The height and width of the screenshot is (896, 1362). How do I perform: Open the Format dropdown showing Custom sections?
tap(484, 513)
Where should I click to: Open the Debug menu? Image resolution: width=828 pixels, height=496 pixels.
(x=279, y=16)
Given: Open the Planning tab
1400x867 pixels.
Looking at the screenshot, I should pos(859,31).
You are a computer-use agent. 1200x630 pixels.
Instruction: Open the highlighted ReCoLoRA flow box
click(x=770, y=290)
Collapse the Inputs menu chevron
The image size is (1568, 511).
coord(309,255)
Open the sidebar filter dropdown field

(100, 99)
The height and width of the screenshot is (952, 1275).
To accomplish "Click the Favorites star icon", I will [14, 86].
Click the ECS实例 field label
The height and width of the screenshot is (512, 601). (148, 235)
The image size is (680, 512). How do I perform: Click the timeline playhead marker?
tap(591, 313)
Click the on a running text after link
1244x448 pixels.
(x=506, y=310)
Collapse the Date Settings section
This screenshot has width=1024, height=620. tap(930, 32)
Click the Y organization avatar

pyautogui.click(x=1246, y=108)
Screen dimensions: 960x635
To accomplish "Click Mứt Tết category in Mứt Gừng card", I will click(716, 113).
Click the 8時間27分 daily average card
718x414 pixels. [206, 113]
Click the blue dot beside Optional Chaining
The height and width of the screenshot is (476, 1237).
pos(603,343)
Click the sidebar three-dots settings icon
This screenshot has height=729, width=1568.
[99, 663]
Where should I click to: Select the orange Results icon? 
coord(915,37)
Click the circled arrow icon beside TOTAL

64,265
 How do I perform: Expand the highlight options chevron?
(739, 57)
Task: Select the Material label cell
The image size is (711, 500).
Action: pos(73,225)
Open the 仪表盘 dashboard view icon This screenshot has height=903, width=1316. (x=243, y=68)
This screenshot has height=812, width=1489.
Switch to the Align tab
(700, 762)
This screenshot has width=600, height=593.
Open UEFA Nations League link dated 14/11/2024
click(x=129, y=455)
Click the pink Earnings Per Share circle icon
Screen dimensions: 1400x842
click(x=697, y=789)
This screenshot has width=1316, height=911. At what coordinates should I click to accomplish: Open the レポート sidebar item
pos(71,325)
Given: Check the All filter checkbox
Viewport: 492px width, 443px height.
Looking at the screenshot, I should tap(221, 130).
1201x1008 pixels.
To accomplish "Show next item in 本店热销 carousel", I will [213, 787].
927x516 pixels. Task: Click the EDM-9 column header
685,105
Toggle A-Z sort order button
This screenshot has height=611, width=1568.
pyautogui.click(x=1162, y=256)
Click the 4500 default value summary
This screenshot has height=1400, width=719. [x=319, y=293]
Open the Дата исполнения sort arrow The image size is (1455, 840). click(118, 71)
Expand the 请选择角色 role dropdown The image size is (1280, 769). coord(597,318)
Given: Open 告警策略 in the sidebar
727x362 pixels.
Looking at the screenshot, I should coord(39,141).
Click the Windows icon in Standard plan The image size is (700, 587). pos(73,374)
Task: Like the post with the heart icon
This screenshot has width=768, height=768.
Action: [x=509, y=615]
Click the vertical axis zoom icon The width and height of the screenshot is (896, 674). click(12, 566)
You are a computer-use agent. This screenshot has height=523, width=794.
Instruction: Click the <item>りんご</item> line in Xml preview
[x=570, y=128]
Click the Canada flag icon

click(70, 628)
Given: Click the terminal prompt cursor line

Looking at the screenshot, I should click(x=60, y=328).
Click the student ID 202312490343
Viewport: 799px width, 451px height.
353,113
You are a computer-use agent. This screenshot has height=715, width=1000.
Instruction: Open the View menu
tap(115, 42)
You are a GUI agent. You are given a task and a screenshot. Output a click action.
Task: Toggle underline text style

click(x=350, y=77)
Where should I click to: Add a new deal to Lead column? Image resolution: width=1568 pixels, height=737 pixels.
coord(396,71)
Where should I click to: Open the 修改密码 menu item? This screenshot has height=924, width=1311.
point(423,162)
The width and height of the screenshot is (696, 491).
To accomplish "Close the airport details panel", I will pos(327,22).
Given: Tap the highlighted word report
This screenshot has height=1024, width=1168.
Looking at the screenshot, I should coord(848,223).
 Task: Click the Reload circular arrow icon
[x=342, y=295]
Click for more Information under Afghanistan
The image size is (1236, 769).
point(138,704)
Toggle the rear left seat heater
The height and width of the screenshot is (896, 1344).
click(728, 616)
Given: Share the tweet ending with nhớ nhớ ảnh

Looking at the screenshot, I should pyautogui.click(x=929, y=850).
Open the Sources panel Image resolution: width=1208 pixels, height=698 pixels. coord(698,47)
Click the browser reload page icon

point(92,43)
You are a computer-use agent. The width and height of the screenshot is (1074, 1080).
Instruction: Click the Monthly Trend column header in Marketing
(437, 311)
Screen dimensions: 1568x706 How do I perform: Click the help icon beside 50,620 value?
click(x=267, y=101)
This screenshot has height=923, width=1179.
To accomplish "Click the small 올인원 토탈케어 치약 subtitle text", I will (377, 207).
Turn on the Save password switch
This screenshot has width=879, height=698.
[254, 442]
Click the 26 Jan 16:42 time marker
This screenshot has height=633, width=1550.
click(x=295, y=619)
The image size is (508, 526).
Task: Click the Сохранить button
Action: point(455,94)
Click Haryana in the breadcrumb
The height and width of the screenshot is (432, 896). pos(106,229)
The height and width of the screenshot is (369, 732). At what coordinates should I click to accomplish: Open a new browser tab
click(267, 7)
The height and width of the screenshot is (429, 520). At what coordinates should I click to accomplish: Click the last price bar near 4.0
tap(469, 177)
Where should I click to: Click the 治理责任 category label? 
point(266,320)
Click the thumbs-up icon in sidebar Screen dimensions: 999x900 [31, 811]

━━━━━━━━━━

EXERCISE PROMPT. Of all the entries above, output exactly the lines between the one holding "has height=523, width=794." and the one holding "has height=715, width=1000.", inclusive.

WRITTEN SOLUTION.
You are a computer-use agent. This screenshot has height=523, width=794.
Instruction: Click the <item>りんご</item> line in Xml preview
[x=570, y=128]
Click the Canada flag icon

click(70, 628)
Given: Click the terminal prompt cursor line

Looking at the screenshot, I should click(x=60, y=328).
Click the student ID 202312490343
Viewport: 799px width, 451px height.
353,113
You are a computer-use agent. This screenshot has height=715, width=1000.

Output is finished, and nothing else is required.